作業目標 A:
ページ抜粋の目次にはどんな項目が載っていますか？一つ残らず挙げてください。
作業目標 B:
ページ抜粋にある研究誌「アジア新時代と日本」第79号の日付はいつですか？

ページ抜粋:
--
研究誌 「アジア新時代と日本」

第79号 2010/1/5



■ ■ 目 次 ■ ■

編集部より

主張 新たな時代的転換を展望す

インタビュー 大森昌也さんに聞く 「限界集落」よ、「縄文百姓」で蘇れ

世界短信




 

編集部より

小川淳


 明けましておめでとうございます。
 ブッシュ政権に代わるオバマ政権の誕生、国内では自民党に代わる民主党政権の誕生と、激動した09年は「一つの時代」の終わりを象徴するかのような一年でした。覇権国家であった米国を支えに生きてきた自民党が、覇権国家としての坂道を転げ始めた本家と軌を一にして自壊したことは、けっして偶然ではなかったでしょう。
 自民党に代わる新たな政治理念を掲げて登場した鳩山政権でしたが、発足してわずか3ヶ月経たない間に支持率が急落しています。政治資金の不明瞭な処理や普天間移設をめぐる党内の軋みなど、鳩山首相自身の曖昧さや不手際が重なったこともあるでしょうが、とりわけ普天間基地問題が浮上して以降、鳩山首相に対する国内メディアのバッシングが、支持率低下に大きく影響しているのは間違いないようです。
--
データブロック:
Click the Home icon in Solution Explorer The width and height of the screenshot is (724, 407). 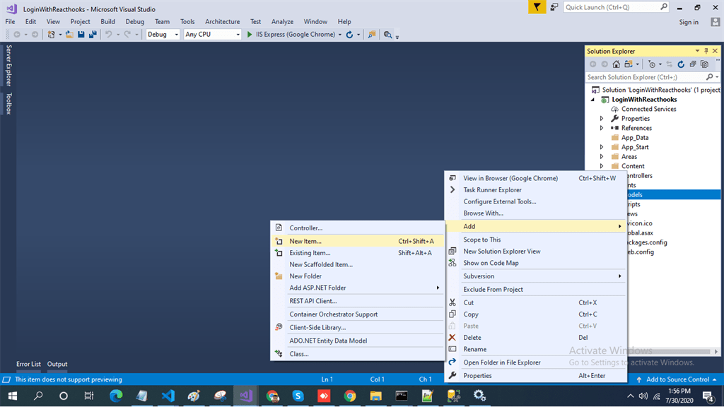(616, 64)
--
完全な回答 A:
・編集部より
・主張 新たな時代的転換を展望す
・インタビュー 大森昌也さんに聞く 「限界集落」よ、「縄文百姓」で蘇れ
・世界短信

完全な回答 B:
2010/1/5です。